Starting at the first entry, print everything through the last exactly.

━━ AVAILABLE RECORDS

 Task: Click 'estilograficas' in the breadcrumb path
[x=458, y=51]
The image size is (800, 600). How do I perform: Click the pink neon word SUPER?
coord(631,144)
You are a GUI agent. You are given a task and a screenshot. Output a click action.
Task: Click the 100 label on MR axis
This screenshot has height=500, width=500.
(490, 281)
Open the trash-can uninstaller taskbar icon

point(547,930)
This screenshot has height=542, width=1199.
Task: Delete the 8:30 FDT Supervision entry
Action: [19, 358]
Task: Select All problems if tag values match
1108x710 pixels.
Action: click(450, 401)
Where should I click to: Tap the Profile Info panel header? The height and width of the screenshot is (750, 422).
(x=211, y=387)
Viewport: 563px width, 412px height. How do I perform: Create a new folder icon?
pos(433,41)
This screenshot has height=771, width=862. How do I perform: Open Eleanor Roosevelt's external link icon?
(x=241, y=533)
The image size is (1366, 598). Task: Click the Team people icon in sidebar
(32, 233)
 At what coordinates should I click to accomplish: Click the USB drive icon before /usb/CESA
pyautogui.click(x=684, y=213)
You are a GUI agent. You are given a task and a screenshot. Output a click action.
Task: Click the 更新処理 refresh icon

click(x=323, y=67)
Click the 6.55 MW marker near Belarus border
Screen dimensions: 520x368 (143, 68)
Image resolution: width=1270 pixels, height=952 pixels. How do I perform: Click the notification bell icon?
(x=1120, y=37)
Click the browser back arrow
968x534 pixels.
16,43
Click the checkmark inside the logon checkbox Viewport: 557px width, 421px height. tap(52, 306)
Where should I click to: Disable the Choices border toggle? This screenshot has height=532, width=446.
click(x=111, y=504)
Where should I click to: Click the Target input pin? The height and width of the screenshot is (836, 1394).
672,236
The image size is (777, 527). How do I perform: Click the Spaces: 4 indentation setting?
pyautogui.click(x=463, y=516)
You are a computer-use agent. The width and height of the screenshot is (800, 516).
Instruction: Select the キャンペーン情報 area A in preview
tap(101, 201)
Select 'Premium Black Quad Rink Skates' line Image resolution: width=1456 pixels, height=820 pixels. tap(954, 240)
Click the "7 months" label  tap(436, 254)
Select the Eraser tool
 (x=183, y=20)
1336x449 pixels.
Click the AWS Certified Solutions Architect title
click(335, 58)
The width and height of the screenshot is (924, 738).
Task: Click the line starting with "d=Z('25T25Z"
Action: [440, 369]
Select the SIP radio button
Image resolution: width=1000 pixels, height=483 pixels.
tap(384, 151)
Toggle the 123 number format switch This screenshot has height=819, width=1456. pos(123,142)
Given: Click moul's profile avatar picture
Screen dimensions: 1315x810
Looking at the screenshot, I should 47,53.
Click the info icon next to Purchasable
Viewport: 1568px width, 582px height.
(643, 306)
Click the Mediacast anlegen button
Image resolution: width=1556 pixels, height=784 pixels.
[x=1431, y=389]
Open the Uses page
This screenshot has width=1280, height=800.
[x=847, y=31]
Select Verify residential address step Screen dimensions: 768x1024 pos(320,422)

━━━━

• [THE ANSWER]
 Task: Click 'estilograficas' in the breadcrumb path
[x=458, y=51]
The image size is (800, 600). How do I perform: Click the pink neon word SUPER?
coord(631,144)
You are a GUI agent. You are given a task and a screenshot. Output a click action.
Task: Click the 100 label on MR axis
This screenshot has height=500, width=500.
(490, 281)
Open the trash-can uninstaller taskbar icon

point(547,930)
This screenshot has height=542, width=1199.
Task: Delete the 8:30 FDT Supervision entry
Action: [19, 358]
Task: Select All problems if tag values match
1108x710 pixels.
Action: click(450, 401)
Where should I click to: Tap the Profile Info panel header? The height and width of the screenshot is (750, 422).
(x=211, y=387)
Viewport: 563px width, 412px height. How do I perform: Create a new folder icon?
pos(433,41)
This screenshot has height=771, width=862. How do I perform: Open Eleanor Roosevelt's external link icon?
(x=241, y=533)
The image size is (1366, 598). Task: Click the Team people icon in sidebar
(32, 233)
 At what coordinates should I click to accomplish: Click the USB drive icon before /usb/CESA
pyautogui.click(x=684, y=213)
You are a GUI agent. You are given a task and a screenshot. Output a click action.
Task: Click the 更新処理 refresh icon

click(x=323, y=67)
Click the 6.55 MW marker near Belarus border
Screen dimensions: 520x368 (143, 68)
Image resolution: width=1270 pixels, height=952 pixels. How do I perform: Click the notification bell icon?
(x=1120, y=37)
Click the browser back arrow
968x534 pixels.
16,43
Click the checkmark inside the logon checkbox Viewport: 557px width, 421px height. tap(52, 306)
Where should I click to: Disable the Choices border toggle? This screenshot has height=532, width=446.
click(x=111, y=504)
Where should I click to: Click the Target input pin? The height and width of the screenshot is (836, 1394).
672,236
The image size is (777, 527). How do I perform: Click the Spaces: 4 indentation setting?
pyautogui.click(x=463, y=516)
You are a computer-use agent. The width and height of the screenshot is (800, 516).
Instruction: Select the キャンペーン情報 area A in preview
tap(101, 201)
Select 'Premium Black Quad Rink Skates' line Image resolution: width=1456 pixels, height=820 pixels. tap(954, 240)
Click the "7 months" label  tap(436, 254)
Select the Eraser tool
 (x=183, y=20)
1336x449 pixels.
Click the AWS Certified Solutions Architect title
click(335, 58)
The width and height of the screenshot is (924, 738).
Task: Click the line starting with "d=Z('25T25Z"
Action: [440, 369]
Select the SIP radio button
Image resolution: width=1000 pixels, height=483 pixels.
tap(384, 151)
Toggle the 123 number format switch This screenshot has height=819, width=1456. pos(123,142)
Given: Click moul's profile avatar picture
Screen dimensions: 1315x810
Looking at the screenshot, I should 47,53.
Click the info icon next to Purchasable
Viewport: 1568px width, 582px height.
(643, 306)
Click the Mediacast anlegen button
Image resolution: width=1556 pixels, height=784 pixels.
[x=1431, y=389]
Open the Uses page
This screenshot has width=1280, height=800.
[x=847, y=31]
Select Verify residential address step Screen dimensions: 768x1024 pos(320,422)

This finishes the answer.